Progress on the novel continues apace.
In particular, I’ve reached the point where the action in the novel lines up with action in the failed short story that the novel draws from.
The short story failed because I simply couldn’t cram in all the setup needed, a problem easily solved in novel form—the setup occurs naturally in the body of the novel. As I wrote, I kept in mind the various bits that I needed to set up, and have been making sure to cover them as I went along.
With that done, I’d imagined I’d just about be able to copy whole scenes from the short story into the novel manuscript. Except, that turns out not to work. I tried it this morning, growing my story by about 1600 words, only a couple hundred of which were newly written prose.
Part of what’s in these scenes are the failed attempts to provide the setup.
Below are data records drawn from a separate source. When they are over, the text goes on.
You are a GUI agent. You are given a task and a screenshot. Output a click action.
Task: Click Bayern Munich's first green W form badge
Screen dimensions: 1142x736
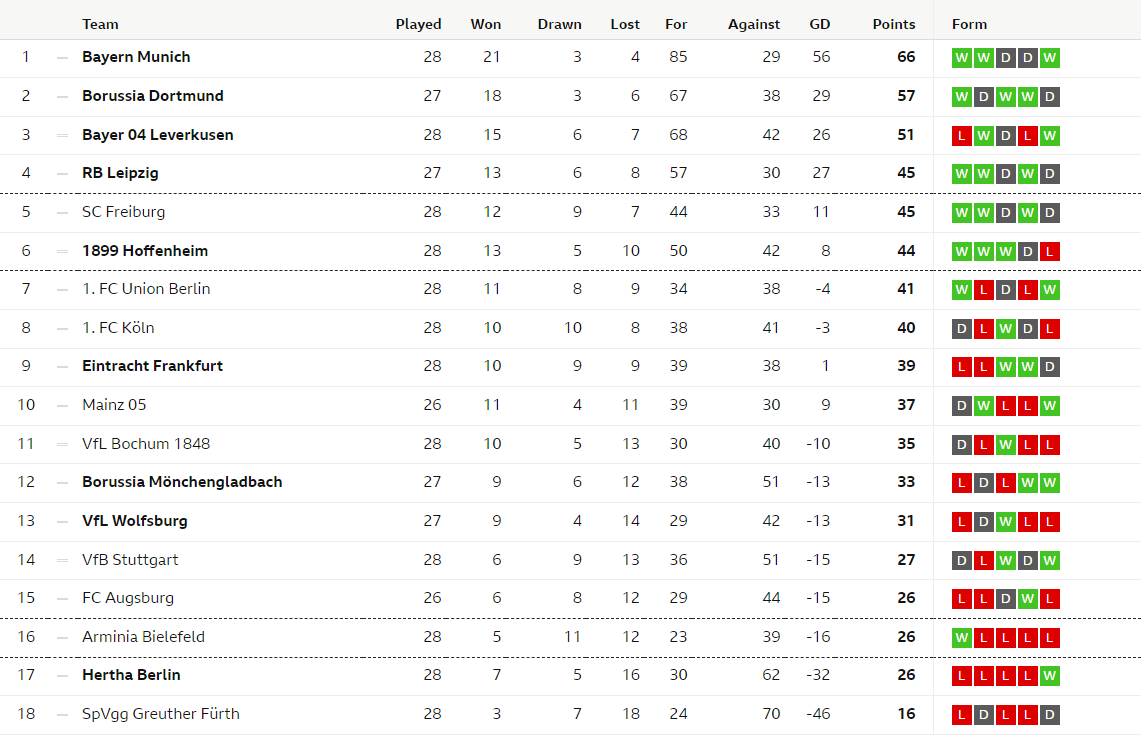tap(961, 58)
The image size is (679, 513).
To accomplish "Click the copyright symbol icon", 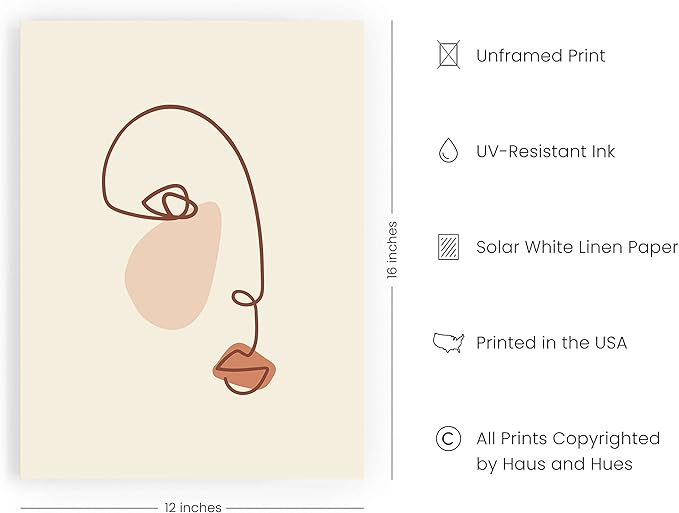I will [x=448, y=438].
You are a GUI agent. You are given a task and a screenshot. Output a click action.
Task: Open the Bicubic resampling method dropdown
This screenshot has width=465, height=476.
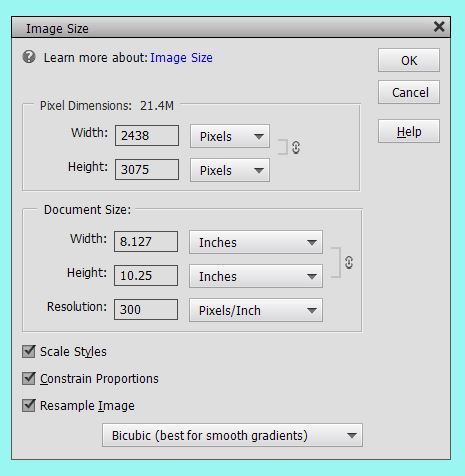point(232,435)
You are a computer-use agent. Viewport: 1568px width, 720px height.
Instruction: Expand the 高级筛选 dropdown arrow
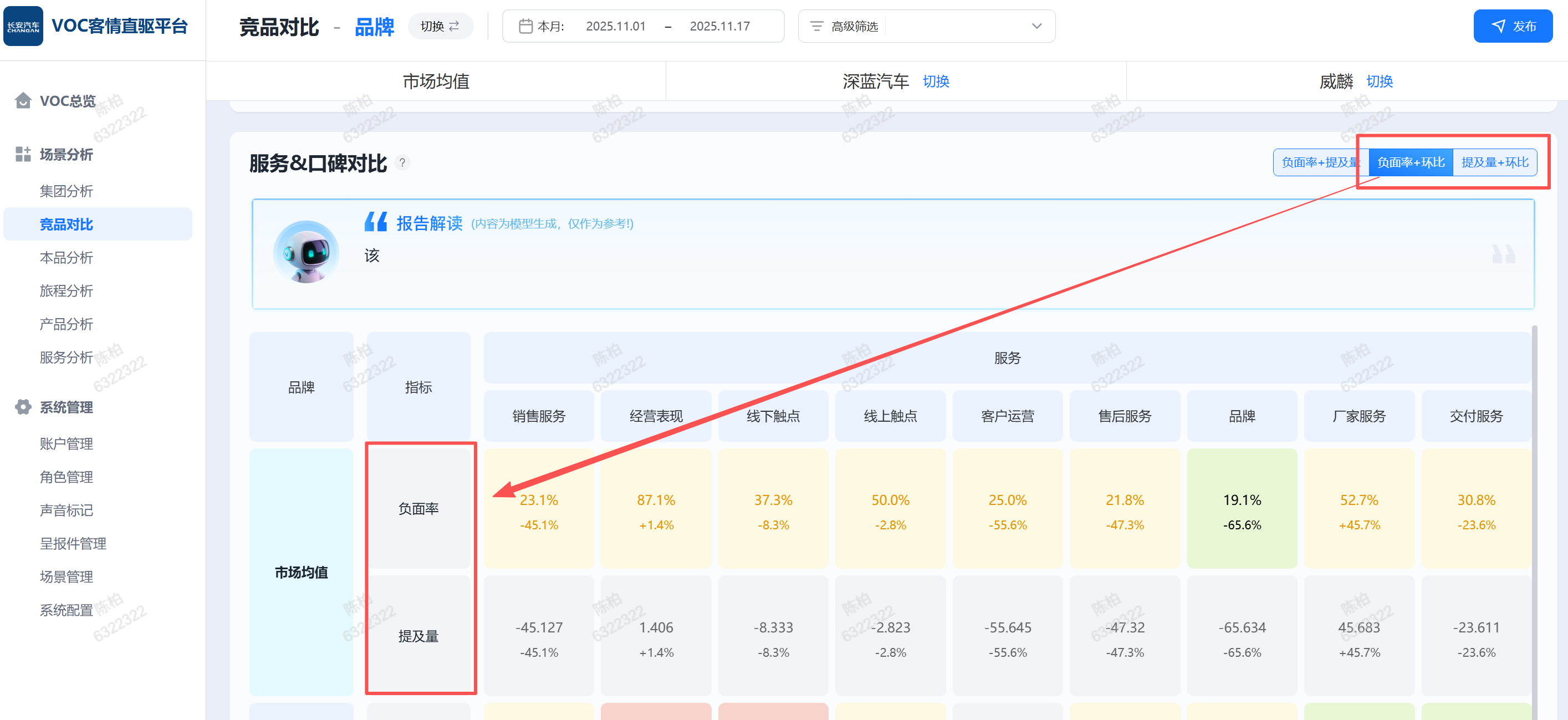[1036, 26]
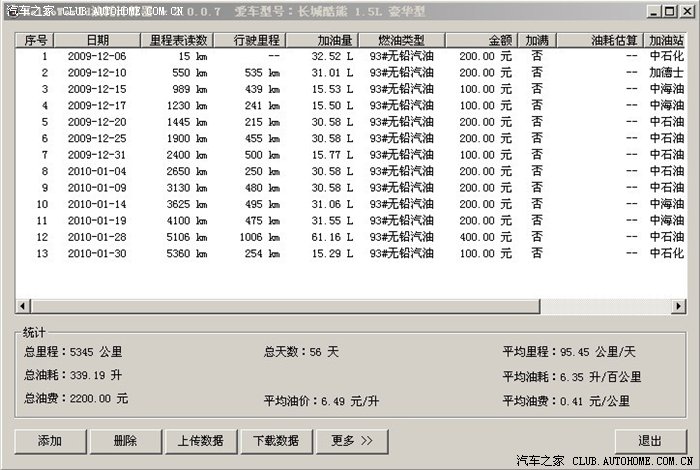
Task: Click the 序号 column header
Action: click(x=36, y=40)
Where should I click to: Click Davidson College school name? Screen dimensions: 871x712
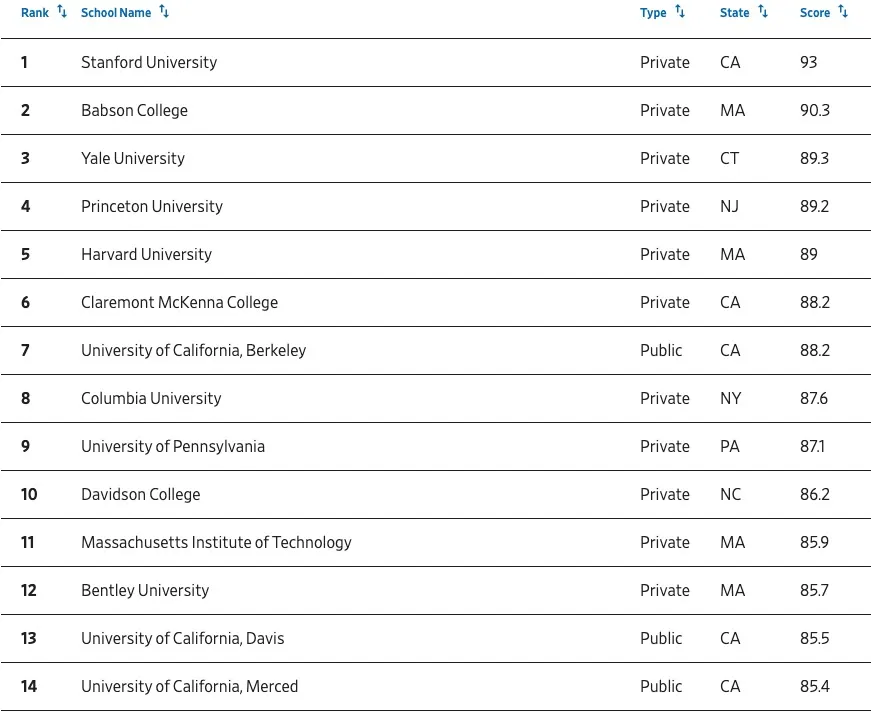(x=141, y=494)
Since that setup is now provided (in full scenes of their own, earlier in the manuscript), I need to remove those attempts from these later scenes.
That turns out to be harder than I’d expected. The text I’m working on is near-final draft stuff. I had previously polished every paragraph, every sentence. Everything is all hooked together as smoothly as I could mange. Some things can be removed by just deleting a paragraph, but other things require a complete re-writing. Plus, a lot of things shouldn’t be removed entirely. Rather, the failed attempts to set something up should be replaced with a little call-back to the setup—a little memory-jogger that reminds the reader of what happened many pages ago, so that when it becomes significant, they say, “Oh, yeah. I remember that.”
The upshot is that I have another six thousand words or so ready to go in—but I now see that adding those words will be as hard as writing them would have been. Maybe harder.
After adding three scenes by copying and editing, I’m now thinking that it might be better to just write fresh scenes. (In fact, thinking about the amount of editing that remains to be done on the scenes I added this morning, that’s really starting to seem like a good idea. I’ll try it that way tomorrow.)
As I’ve been writing, Jackie has been working in her media—spinning and weaving mostly. She wove two silk scarves in the past weeks, and spend much of the past couple of days winding a warp for her next weaving project.